Stiamo parlando di manifesti ma stiamo parlando anche dell’Italia. Come ho cercato di spiegare in modo un po’ animato nel corso della riunione, per scoraggiare l’abuso di legge (sicuramente ci saranno stati candidati che avranno fatto piazzare decine di gazebo, tenendoli vuoti di militanti e pieni di manifesti e striscioni per aggirare la norma che vieta le affissioni abusive) si violano i diritti costituzionali di chi, come i radicali, esce dalla sede col gazebo o col banchetto, lo monta, si ferma al tavolo a volantinare per due/tre ore e poi smonta il tutto, lasciando il luogo come lo ha trovato.

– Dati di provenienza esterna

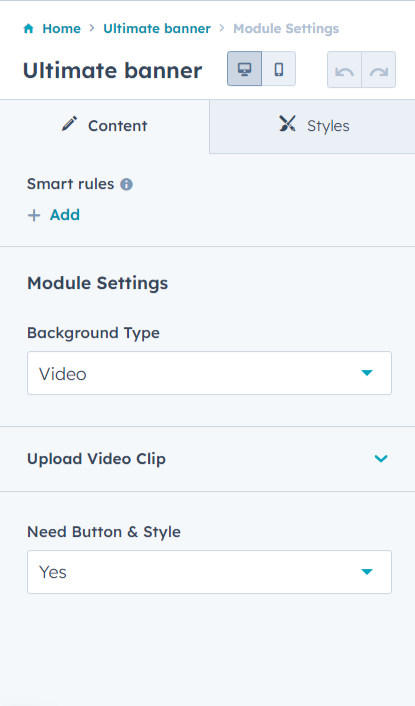Click the plus icon beside Add

(x=34, y=216)
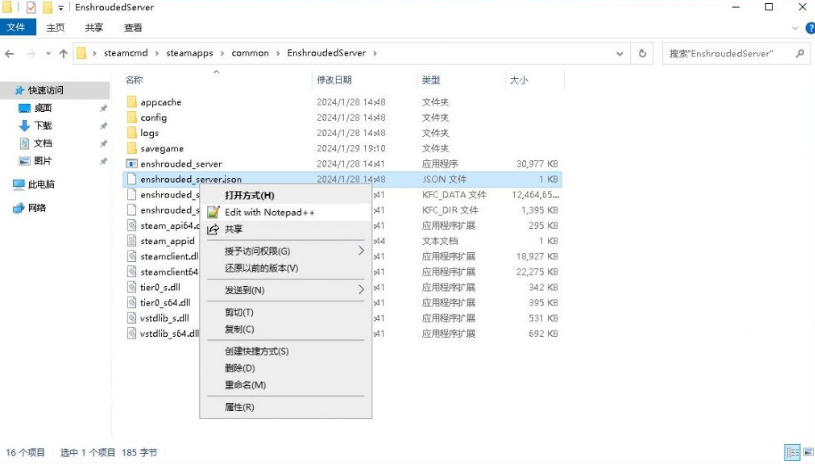Sort files by Date modified (修改日期) column

334,79
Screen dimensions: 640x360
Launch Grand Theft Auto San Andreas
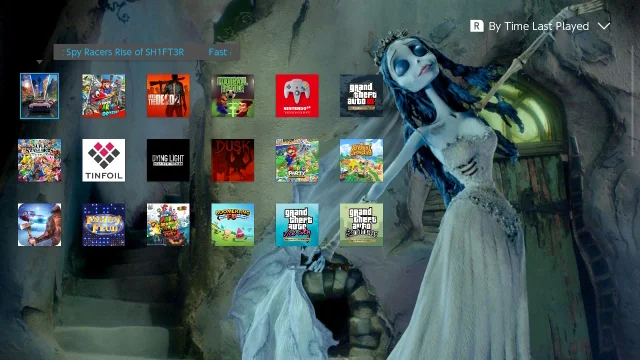click(362, 225)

Essendoci le elezioni, stiamo parlando di banchetti che sono a tutti gli effetti comizi volanti, stiamo parlando di persone, fra cui il sottoscritto, che sono candidate e quindi dovrebbero avere la massima libertà di esporre, nei loro comizi volanti, quello che credono, nella quantità che credono; invece, gli si vuole imporre quattro manifesti e nessun striscione.

 

E la cosa più sconsolante è la sensazione di totale isolamento in cui noi radicali ci troviamo; nessun altro esponente di partito ha eccepito alcunché, erano tutti contenti della gentile concessione di quattro manifesti.

Anche questa vicenda, minima, locale, testimonia come in Italia gli spazi di libertà vanno sempre più registrandosi … e chi lo denuncia passa per eretico.

 

Chiederò ai parlamentari radicali di rivolgere un’interrogazione sulla questione al Ministero dell’Interno anche per verificare cosa ne pensa dell’interpretazione estensiva applicata dal prefetto di Torino che ha fatto di tutto l’erba un fascio, applicando ai banchetti gli stessi divieti fissati dal Ministero esclusivamente per i gazebo.

 

 

 


Torino, 1° marzo 2010

ELEZIONI REGIONALI/TORINO/ DOMANI PRESENTAZIONE CANDIDATI LISTA BONINO-PANNELLA.

CON MARCO CAPPATO E GLI ALTRI CAPOLISTA.

 

 

Domani, martedì 2 marzo, alle ore 11:00, presso la sede dell’Associazione Radicale Adelaide Aglietta (Torino, via Botero n. 11/f), si terrà la presentazione dei candidati della Lista Bonino-Pannella per le elezioni regionali del 28 e 29 marzo 2010.

Interverranno:

MARCO CAPPATO (segretario Associazione Luca Coscioni per la libertà di ricerca scientifica, capolista della Lista Bonino-Pannella a Torino, Novara e Alessandria)

 

BRUNO MELLANO (presidente di Radicali Italiani, capolista a Torino e a Cuneo)

 

IGOR BONI (segretario Associazione Radicale A. Aglietta, capolista a Torino ed Alessandria)

 

GIULIO MANFREDI (Comitato nazionale Radicali Italiani, capolista a Torino e a Cuneo)

 

ALESSANDRO FREZZATO (presidente Cellula Coscioni di Torino, capolista a Torino).